Yes… this would apply to business occupancies. It is not dependent on any particular occupancy.
Q: One of our doctors wants me to mount a large sharps container just inside the wall. It won’t hinder the door, but I’m wondering if there are any safety issues regarding how high or low the sharps container can be mounted.
A: Inside the wall? If I understand you correctly, you will be cutting open the wall to insert the container inside the wall?
If so, you need to confirm that the wall is not a rated wall of any type. There are multiple different ratings for walls in a hospital, such as: 2-hour fire-rated, 1-hour fire-rated, smoke barrier, and smoke partition. These walls cannot be breeched to insert a sharps container.
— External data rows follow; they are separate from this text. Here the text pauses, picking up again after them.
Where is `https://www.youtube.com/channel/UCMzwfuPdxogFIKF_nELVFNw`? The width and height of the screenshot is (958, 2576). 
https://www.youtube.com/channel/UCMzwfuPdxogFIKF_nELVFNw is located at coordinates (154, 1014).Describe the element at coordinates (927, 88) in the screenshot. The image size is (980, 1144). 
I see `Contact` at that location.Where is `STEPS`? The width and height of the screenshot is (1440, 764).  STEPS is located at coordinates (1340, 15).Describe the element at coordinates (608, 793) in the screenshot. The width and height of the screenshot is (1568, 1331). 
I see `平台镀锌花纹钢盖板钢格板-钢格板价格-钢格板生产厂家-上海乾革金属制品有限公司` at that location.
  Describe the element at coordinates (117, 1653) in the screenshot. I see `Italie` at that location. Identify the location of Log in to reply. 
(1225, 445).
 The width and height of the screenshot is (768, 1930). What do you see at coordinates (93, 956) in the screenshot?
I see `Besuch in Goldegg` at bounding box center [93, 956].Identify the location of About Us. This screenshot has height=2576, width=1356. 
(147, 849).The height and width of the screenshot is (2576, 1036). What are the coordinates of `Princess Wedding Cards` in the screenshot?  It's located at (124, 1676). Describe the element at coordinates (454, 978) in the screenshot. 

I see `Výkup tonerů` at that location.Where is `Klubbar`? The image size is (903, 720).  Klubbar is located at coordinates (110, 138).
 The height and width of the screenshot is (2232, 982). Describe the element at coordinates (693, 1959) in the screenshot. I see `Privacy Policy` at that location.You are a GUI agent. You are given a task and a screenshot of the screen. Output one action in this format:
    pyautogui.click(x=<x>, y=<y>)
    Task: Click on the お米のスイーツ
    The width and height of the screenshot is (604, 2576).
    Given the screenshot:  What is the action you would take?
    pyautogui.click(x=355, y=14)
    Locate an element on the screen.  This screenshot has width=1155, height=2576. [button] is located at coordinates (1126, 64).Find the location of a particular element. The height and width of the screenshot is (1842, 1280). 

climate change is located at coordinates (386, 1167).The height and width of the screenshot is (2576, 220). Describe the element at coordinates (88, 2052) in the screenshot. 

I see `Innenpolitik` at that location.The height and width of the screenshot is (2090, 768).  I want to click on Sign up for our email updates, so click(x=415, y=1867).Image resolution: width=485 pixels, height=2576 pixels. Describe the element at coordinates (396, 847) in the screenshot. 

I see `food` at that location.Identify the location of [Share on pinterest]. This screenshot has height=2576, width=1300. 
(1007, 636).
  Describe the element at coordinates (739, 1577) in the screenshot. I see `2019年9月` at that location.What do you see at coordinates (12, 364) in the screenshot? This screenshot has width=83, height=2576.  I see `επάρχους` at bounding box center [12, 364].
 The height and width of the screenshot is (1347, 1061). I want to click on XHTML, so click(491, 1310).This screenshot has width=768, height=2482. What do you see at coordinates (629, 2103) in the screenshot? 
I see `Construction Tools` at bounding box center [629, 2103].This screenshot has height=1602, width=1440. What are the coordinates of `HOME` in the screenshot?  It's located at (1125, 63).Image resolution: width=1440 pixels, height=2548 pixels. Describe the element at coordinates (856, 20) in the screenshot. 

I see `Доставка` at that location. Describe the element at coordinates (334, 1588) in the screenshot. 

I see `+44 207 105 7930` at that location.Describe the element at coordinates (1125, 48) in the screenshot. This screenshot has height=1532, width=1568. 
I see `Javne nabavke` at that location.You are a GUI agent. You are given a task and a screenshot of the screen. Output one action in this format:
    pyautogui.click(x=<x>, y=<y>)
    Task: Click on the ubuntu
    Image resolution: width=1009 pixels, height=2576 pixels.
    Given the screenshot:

Once installed, the sharps container cannot project more than 4-inches into the corridor. This applies if the container is surface mounted or mounted inside the wall.
As far as height of the container is concerned, the Life Safety Code does not address this issue, but there are likely other standards that may apply, such as CDC standards, AAMI standards, AORN standards, FGI Guidelines, etc. Please check with your state and local authorities before making any decisions on mounting these containers.
UPDATE: I was informed by a reader that the gold standard for placement and handling of sharps containers (including height and reasoning for determination) is NIOSH document 97-111 Selecting, Evaluating, and Using Sharps Disposal Containers.
Q: Can oxygen tanks be stored under a stretcher or on a wheelchair when no patient is present.?
Would this be considered in use?
A: Yes… As long as the wheelchair or gurney is designed to secure an oxygen cylinder, it may be placed there even when it is not in use. According to CMS S&C letter 07-10, oxygen cylinders secured in wheelchairs and gurneys are considered in use and not considered in storage, and do not have to be included when calculating the total amount of compressed gas stored per smoke compartment.